The soleus belly was processed in paraffin and 5 non-serial 7-µm thick cross-sections were obtained and stained with hematoxylin-eosin for morphometric analysis. Image analysis system was carried out with the Image Pro-plus 4.0 software (Media Cybernects, USA), a digital camera (JVC, USA) coupled to a microscope (Zeiss, Germany), and connected to a computer. All images were captured at 100X magnification and analyzed as described (8). Cross-sectional area measurements were made on 375 myofibers from 5 fields on each of the 5 muscle sections. A planimetry system was used for intramuscular connective tissue analysis, by the method of Weibel (17) and the density (%) was calculated.

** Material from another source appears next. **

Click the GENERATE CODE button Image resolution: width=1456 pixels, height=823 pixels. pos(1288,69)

The statistical analysis was performed by Kolmogorov-Smirnov and homoscedasticity tests. For the muscle weight and muscle glycogen content, two-way ANOVA (factors: immobilization x treatment) and the Tukey test were used. For the cross-sectional area and connective tissue content, Kruskal-Wallis and Tukey tests were used (P < 0.05).


The clenbuterol-treated group presented higher soleus glycogen (81.6%, P < 0.05) without alterations in weight, cross-sectional area and connective tissue compared with the control group (Table 1, Figure 1A and B).

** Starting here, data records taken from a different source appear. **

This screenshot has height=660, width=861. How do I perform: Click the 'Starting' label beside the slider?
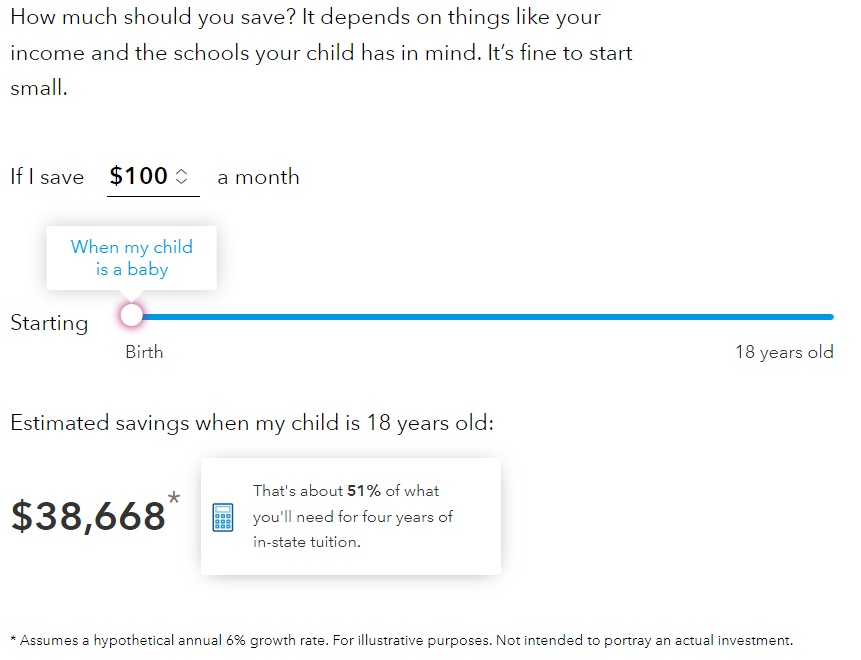pos(49,322)
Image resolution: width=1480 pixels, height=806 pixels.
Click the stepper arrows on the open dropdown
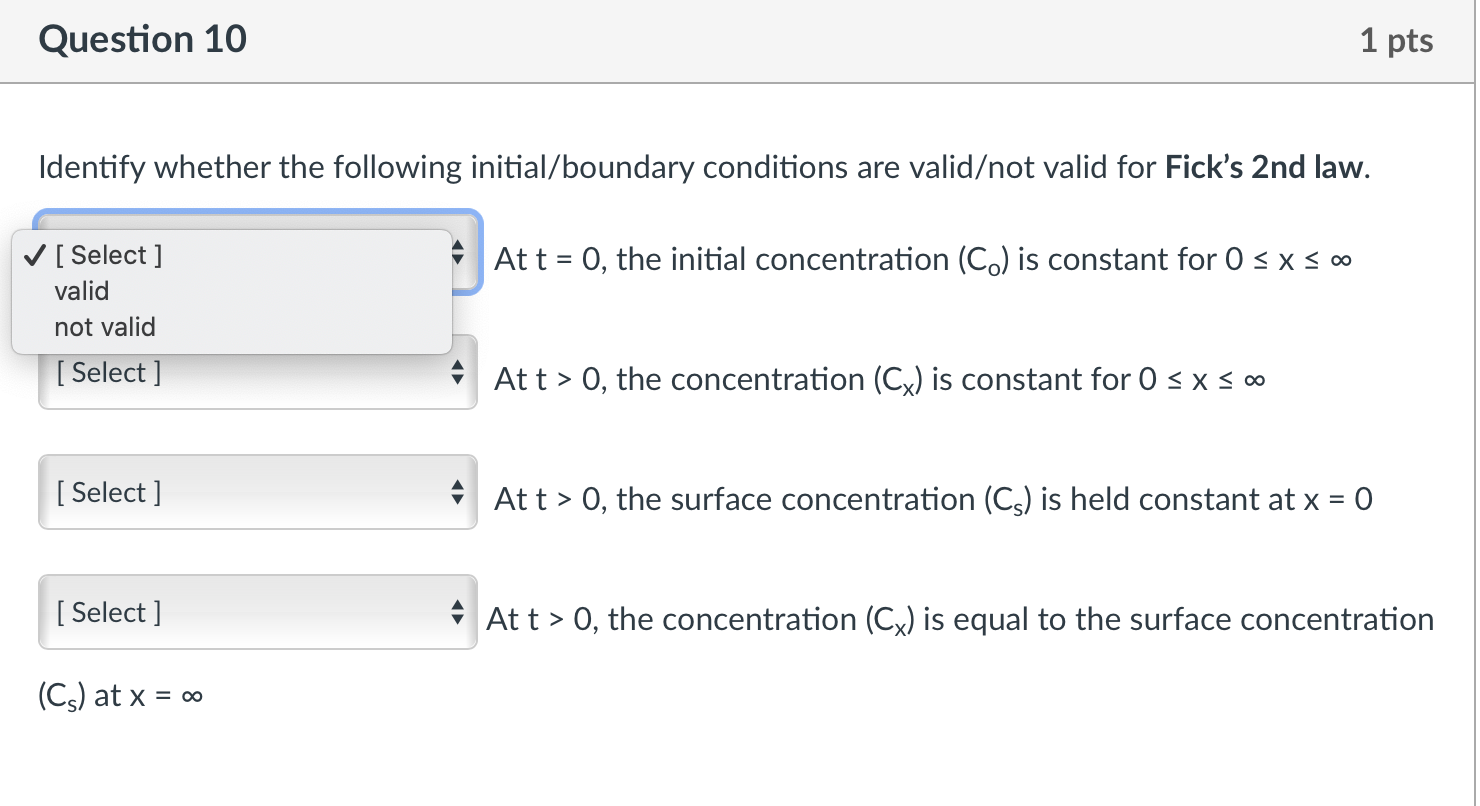[x=459, y=254]
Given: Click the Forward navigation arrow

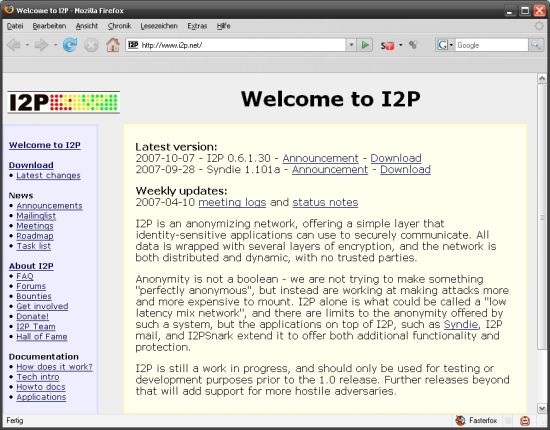Looking at the screenshot, I should [x=41, y=45].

Rats immobilized for 7 days had 34.2% less soleus muscle weight and 31.6% less glycogen content (Table 1) compared with the control group (P < 0.05). The cross-sectional area of soleus muscle was 44.1% less and there was 216.5% more connective tissue (from 8.82 ± 3.55 to 27.92 ± 5.36%) compared with the control group (P < 0.05, Table 1, Figure 1C).

When the immobilized group was compared with the immobilized + clenbuterol group, it is clear that the clenbuterol-treated rats had higher muscle weight (15.9%, from 81.3 ± 4.6 to 94.2 ± 4.3 mg), and glycogen content (92.3%, from 0.26 ± 0.05 to 0.50 ± 0.17 mg/100 mg; P < 0.05; Table 1).

When the clenbuterol group was compared with the immobilized + clenbuterol group, greater cross-sectional area (19.9%, P < 0.05) and less connective tissue (52.2%, P < 0.05) were observed with clenbuterol (Table 1; Figure 1B and D). Thus, although the clenbuterol treatment increased the cross-sectional area in immobilized animals, it did not revert completely the decrease caused by immobilization, with a significant difference between these groups (P < 0.05). Clenbuterol treatment in the immobilized group inhibited connective tissue accumulation compared with non-clenbuterol-treated animals (P < 0.05, Figure 1D); however, it did not inhibit completely the connective tissue accumulation at control levels.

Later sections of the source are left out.